August 24, 2009 Article Start Previous Page 4 of 6 Next
 

That leads us to the comparison that social gaming has more to do with the traditional board game than with some of the video game innovations over the past couple decades, in a way.

SD: Well if you look at board game numbers they really will impress you I think. We did some research, and there are little published numbers, but they are published by Monopoly, which was started in 1935.



And they have sold something like two hundred and fifty million boxes of Monopoly. I mean, that's unbelievable, right? That's just a huge number, so we were thinking, "Wow..." And imagine the longevity of that, right? People have always wanted to play games. I think we've just been a bit too focused over the past, maybe, what, 20 years or so, on the hardware, and what the hardware can do. And I think now that the hardware can do anything -- we've come to that stage where the hardware can do almost anything, right?

So, now, suddenly, there's a whole generation of people who are starting to focus less on the hardware and its capabilities, and more on the users and their needs. And so, it brings better experiences.

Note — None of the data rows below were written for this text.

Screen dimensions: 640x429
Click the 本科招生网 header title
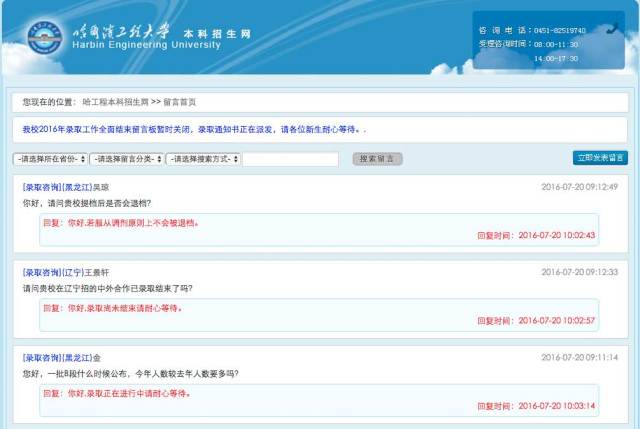(x=216, y=33)
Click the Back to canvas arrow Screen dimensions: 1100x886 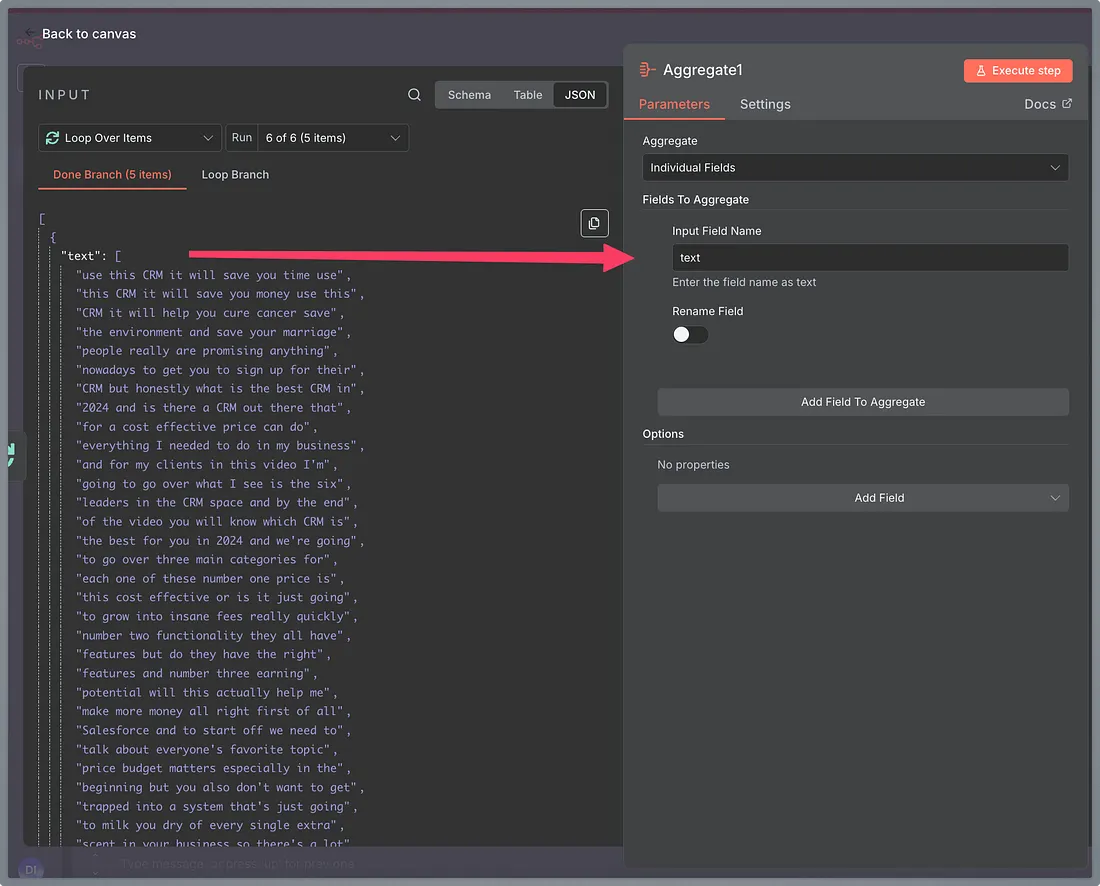(x=30, y=34)
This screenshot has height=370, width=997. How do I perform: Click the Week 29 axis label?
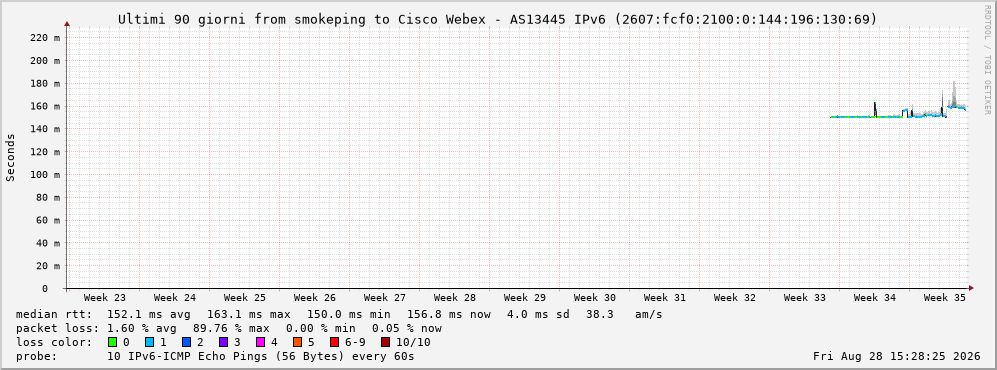pos(525,298)
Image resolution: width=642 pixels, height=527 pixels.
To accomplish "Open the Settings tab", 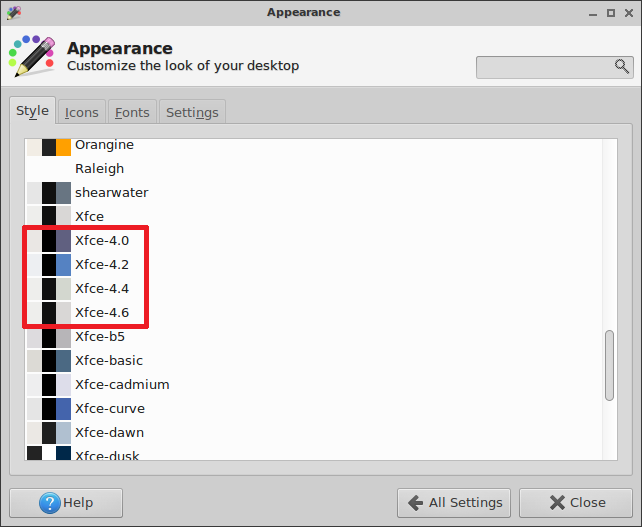I will (192, 112).
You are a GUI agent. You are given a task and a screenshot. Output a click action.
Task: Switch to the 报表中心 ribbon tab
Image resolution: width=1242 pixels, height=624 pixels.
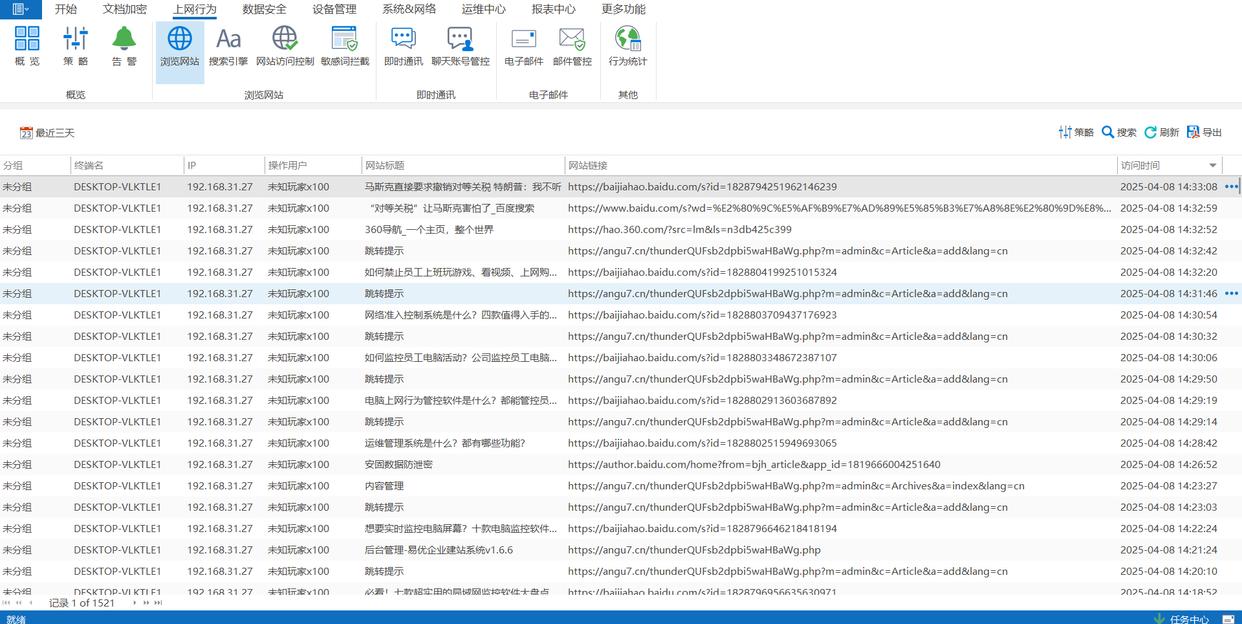click(553, 9)
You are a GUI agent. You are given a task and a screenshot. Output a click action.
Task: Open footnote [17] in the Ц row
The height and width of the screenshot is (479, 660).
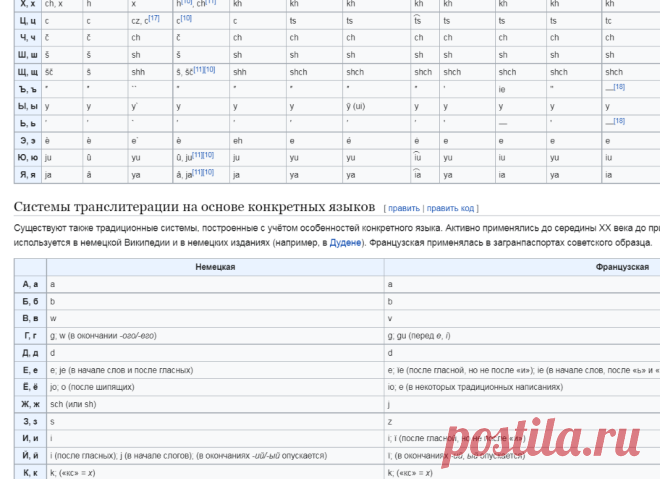click(154, 19)
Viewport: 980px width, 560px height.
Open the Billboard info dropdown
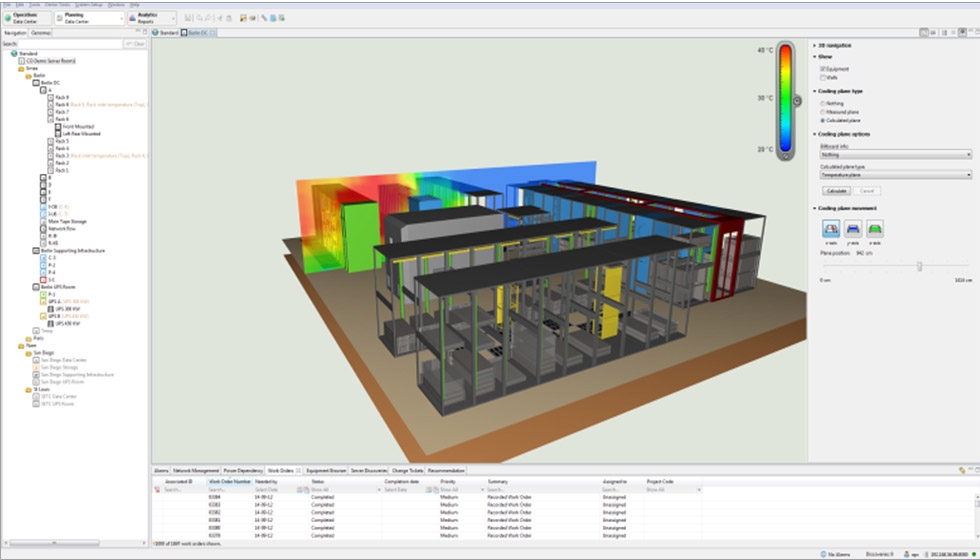[x=894, y=154]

It's happened in music first, and now I think it's starting to happen in games. Thinking, "What do people really want?" And the beauty is that, now, rather than sending a questionnaire to a hundred people, you can do total population sampling on Facebook. We can get the live pulse, for us, of six and a half million people, on any given day.

So if I put my finger out on the Playfish audience, 24 hours later, I've got the opinion of six and a half million people. And that's pretty powerful in game design, because suddenly, because they all run as services, I can say, "OK, what if I changed my button from blue to green? Would people prefer this or not?" How would I know this, as a game designer? I could have the creative [drive], but what if I really want to design this with the user in mind?


Word Challenge

Something blew my mind is that social gaming companies can test ad copy. They put a certain invite phrasing to one percent of their audience... and then they track the clickthroughs. And that is ridiculously granular and kind of amazing, really.

SD: So, I think, the beauty in the illustration that this gives is that what the web can teach us in terms of game design. I think many traditional creative industries shied away from those messages. Metrics can be both good and bad, obviously -- you shouldn't design by metrics, but if metrics can be an enhancement to what you do, then it could be quite powerful.

Especially tied to the underlying layer. Metrics in themselves are nothing. You can say, "Hey, this ad copy wins." Great. That's not what we are concerned about. What we are concerned about is, sub-segments of our audience, how do they behave? How do they play our games? How can we make the experience better?

So we may learn the lessons the hard way. We release some games with a finite gaming session, and some games with infinite gaming session. So, Pet Society, you can go in and in 30 seconds get your fix, or you can play all day long, and the experience is still meaningful.

Whereas Who Has the Biggest Brain? was four minigames, 60 seconds each, and we discovered that people prefer the fluid game mechanic where they can define the investment in time, rather than being dictated at.

Especially with the traditional console games, with their long PR cycles, you get a sense of -- at least in the press -- how the designers expect you to play a game by the time it comes out.

And the example for me, that really opened my eyes, is that when Animal Crossing first came out on the Gamecube, I played it like a regular game, because that's how I play games. I played it for like three hours every day for a month. This is absolutely not the way they want you to play Animal Crossing; it's completely wrong.

But I really loved Animal Crossing for a month, and I recommended it to everyone I talked to for a month. So in the end, Nintendo still won.

SD: First of all, we are huge fans of Animal Crossing, and I can relate to that, and I still think that many people even today play it. But I think the important thing is that the game needs to have meaning for you as a user, right? You're not part of a huge group. You have specific ways you want to consume your content. And the important thing is to realize this.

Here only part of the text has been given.